It is a teasing question whether open water was found along the Equator during that periods. How would phototrophic life survive when the entire planet, land and seas, are covered by ice?

The  kilometre-thick layer of ice of the  Neoproterozoic ice-age made Earth looking like Jupiter's icy moon Europa. "Snowball Earth" looked far different from the blue ball that fascinated so much the first astronauts. However the global ocean kept active under the global ice cover.

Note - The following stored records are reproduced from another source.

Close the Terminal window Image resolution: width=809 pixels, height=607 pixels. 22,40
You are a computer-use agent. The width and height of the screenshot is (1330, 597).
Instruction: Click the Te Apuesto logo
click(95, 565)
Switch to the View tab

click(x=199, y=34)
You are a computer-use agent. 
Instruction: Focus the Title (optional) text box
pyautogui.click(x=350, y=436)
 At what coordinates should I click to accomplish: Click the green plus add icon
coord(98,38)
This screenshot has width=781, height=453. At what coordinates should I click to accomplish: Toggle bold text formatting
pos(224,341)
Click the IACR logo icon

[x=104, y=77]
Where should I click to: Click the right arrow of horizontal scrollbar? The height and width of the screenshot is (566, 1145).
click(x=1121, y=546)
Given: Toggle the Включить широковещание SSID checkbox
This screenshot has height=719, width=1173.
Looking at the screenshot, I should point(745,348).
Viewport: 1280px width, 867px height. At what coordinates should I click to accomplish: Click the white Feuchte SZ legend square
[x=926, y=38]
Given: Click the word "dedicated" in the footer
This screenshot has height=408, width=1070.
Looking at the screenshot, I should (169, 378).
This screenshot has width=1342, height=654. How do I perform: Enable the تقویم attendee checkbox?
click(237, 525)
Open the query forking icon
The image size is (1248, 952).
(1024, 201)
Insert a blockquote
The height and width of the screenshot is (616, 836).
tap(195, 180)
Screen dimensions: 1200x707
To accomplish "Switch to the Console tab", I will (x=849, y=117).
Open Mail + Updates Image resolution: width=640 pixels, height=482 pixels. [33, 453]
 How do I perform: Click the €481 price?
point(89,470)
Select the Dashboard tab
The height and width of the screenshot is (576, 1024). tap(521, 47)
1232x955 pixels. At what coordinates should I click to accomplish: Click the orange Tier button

Survival of phototrophic life in a Snowball Earth climate possibly depended, as outcome of a  recent study [*] can be interpreted, on the ocean circulation and mixing processes that kept local patches of water open and thus created "marine heavens" in which  phototrophic life could survive.

Ocean circulation and mixing processes  set the melting and freezing rates of the  "marine glaciers" today and in the  Neoproterozoic era; the same physics apply. The melting and freezing rates determine ice-extend and the local ice thickness. Modern computer models of ocean circulation and ice-dynamics can simulate the physical behaviour of the global ocean of "Snowball Earth" and addressing too the question where to look for patches of open water for survival of phototrophic species.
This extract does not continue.